La moyenne de la température était de 39.1°C [38 à 41°C]. La triade clinique typique (fièvre, douleur lombaire et signes fonctionnels urinaires)  était présente chez 25 patients (58.14%).
Les hémocultures étaient  pratiquées chez 36 patients (83.72%). Elles étaient positives chez deux patients (5.55%). Le même germe était isolé dans les hémocultures et dans les urines : Escherichia coli (E. coli) chez ces patients.
L’aspect des urines était trouble dans 30 cas (69.77%) et hématique dans six cas (13.95%). La leucocyturie était dans tous les cas supérieure à 10000 EB/ml et la bactériurie était positive dans tous les cas.
Les caractéristiques cliniques et biologiques des patients sont représentées dans le tableau 1.
Nous avons noté une prédominance de l’infection à E.Coli chez les patients diabétiques mais cette prédominance n’était pas statistiquement significative (p>0.05). La créatininémie moyenne était de 217.72 µmol/L.
L’échographie rénale était réalisée dans 33 cas (76.74%).  Les reins étaient de taille normale dans 28 cas (65.12%) et de taille réduite dans cinq cas (11.63%). La différentiation corticomédullaire était bonne dans 19 cas (44.19%) et mauvaise dans 14 cas (32.56%). Une lithiase rénale associée à une dilatation des cavités pyélocalicielles (CPC) était observée dans deux cas (25%). Une dilatation des CPC sans obstacle était objectivée chez six patients (75%).
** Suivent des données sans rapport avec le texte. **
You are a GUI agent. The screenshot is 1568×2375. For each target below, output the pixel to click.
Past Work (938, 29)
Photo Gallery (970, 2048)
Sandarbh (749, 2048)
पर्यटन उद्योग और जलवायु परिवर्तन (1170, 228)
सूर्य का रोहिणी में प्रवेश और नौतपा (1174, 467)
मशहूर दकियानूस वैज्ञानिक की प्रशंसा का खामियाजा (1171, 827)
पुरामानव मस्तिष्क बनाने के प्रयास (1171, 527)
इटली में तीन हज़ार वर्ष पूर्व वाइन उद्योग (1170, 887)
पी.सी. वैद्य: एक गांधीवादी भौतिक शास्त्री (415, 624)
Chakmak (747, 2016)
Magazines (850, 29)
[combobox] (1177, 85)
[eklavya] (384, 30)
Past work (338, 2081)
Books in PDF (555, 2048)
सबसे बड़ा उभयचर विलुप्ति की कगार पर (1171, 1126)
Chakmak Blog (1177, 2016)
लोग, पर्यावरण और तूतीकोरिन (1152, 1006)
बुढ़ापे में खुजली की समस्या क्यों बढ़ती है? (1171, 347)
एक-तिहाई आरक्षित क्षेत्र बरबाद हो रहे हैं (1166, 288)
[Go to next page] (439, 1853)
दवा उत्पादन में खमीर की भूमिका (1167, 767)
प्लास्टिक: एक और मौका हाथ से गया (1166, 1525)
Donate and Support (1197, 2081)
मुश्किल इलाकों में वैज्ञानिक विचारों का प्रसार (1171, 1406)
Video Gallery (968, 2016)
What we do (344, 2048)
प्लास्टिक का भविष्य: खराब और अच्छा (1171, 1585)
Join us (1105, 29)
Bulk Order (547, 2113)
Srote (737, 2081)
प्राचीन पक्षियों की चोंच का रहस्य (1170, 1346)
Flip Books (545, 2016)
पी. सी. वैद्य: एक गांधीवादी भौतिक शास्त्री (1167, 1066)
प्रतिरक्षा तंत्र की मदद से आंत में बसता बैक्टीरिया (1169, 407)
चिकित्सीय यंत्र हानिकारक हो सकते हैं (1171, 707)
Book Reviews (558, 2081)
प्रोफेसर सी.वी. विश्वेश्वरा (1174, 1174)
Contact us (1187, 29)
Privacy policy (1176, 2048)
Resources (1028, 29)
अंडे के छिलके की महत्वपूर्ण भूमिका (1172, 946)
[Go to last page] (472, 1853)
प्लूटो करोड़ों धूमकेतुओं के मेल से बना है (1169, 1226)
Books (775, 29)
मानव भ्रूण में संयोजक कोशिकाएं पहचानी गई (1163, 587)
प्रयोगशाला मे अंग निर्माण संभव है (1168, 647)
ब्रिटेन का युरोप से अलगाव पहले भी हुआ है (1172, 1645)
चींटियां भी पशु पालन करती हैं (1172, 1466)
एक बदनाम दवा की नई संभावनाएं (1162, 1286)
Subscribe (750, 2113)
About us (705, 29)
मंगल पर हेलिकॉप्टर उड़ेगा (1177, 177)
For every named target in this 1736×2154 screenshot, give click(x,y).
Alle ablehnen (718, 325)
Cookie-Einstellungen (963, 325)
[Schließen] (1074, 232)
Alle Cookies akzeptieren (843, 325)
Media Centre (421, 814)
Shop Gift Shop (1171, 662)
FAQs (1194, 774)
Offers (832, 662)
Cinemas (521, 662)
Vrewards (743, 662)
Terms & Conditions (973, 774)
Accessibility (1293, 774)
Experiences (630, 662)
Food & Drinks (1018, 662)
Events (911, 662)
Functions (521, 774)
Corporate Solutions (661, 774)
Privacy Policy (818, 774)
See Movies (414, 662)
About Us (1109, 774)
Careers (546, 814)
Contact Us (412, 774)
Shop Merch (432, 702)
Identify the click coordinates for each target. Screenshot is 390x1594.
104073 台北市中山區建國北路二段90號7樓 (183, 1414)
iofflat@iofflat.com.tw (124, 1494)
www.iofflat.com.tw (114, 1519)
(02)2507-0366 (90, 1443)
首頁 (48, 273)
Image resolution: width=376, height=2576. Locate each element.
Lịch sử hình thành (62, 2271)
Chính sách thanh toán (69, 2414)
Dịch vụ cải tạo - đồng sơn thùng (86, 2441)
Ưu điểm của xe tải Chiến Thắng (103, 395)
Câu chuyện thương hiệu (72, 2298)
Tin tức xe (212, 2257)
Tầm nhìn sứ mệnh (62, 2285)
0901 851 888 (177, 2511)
Un seul patient  ayant  une polykystose rénale avait bénéficié d’un uroscanner à la recherche d’une infection intra kystique montant un calcul obstructif de l’uretère iliaque droit.
L’antibiothérapie  était double dans 37 cas (86.05%).
Un patient avait reçu du cotrimoxazole seul à cause d’une allergie à la pénicilline G.
Le traitement antibiotique de première intention a du être modifié dans quatre cas (6.98%) après le résultat de l’antibiogramme. La cause était la résistance du germe à l’antibiotique dans deux cas et le switch par voie orale dans les deux autre cas pour continuer le traitement en ambulatoire.
La durée moyenne de l’antibiothérapie était de 13.11 jours  dans les cas de PNA simple [07 -15 jours] et de 15.69  jours  dans les cas de PNA à risque de complication [15 - 21 jours].
Un examen cytobactériologique des urines (ECBU) de contrôle au-delà de 48 heures de l’antibiothérapie était réalisé chez 18 patients (41.86%). Il était négatif dans tous les cas. L’ECBU de contrôle à l’arrêt du traitement était réalisé chez six patients (13.95%). Il était négatif dans tous les cas.
Un drainage par sonde de néphrostomie gauche était nécessaire chez deux patients : Un patient avait présenté une hydronéphrose gauche sur calcul de 1 cm de grand axe et l’autre patient avait présenté une hydronéphrose bilatérale plus importante à gauche sur sténose urétérale gauche.
Le drainage par sonde JJ était nécessaire chez un patient suivi pour polykystose rénale et qui avait présenté un calcul obstructif de l’uretère iliaque droit.
Un traitement chirurgical était nécessaire chez un seul patient (2.33%) : néphrectomie droite chez un patient hémodialysé pour hydronéphrose droite avec multiples lithiases.
L’évolution à court terme de la PNA  était favorable dans 30 cas (69.77%), elle était émaillée de complications dans 12 cas (27.9%). Une patiente lupique sous traitement immunosuppresseur avait présenté un abcès au niveau du rein gauche, diagnostiqué par l’échographie rénale, qui avait montré une plage hypoéchogène corticale médio rénale mal limitée mesurant 24x21x12mm. Une septicémie était survenue chez deux patients (4.65%) dont les hémocultures étaient positives au même germe que l’ECBU  (E. Coli  dans les deux cas). Ils étaient des insuffisants rénaux chroniques et un patient a évolué vers  un état de choc septique. Un état de choc septique était survenu chez deux patients (4,65%). Cliniquement, ils avaient présenté une hypotension avec une tachycardie. Les deux patients étaient des insuffisants rénaux chroniques. Un patient était  diabétique et l’autre ayant un lupus érythémateux systémique sous traitement immunosuppresseur.
Une IRA était  survenue dans 13 cas (30,23%) dont 11 patients étaient des IRC.  Quatre patients ont eu recours à l’hémodialyse aigue et quatre autres patients (30.78%) ont récupéré leur fonction rénale antérieure à distance de l’épisode infectieux.
Pour les autres patients (69.23%) : un patient est décédé, un patient, IRC, a eu recours à l’hémodialyse chronique, quatre ont aggravé leur fonction rénale sans recours à l’hémodialyse chronique et trois patients étaient perdus de vue.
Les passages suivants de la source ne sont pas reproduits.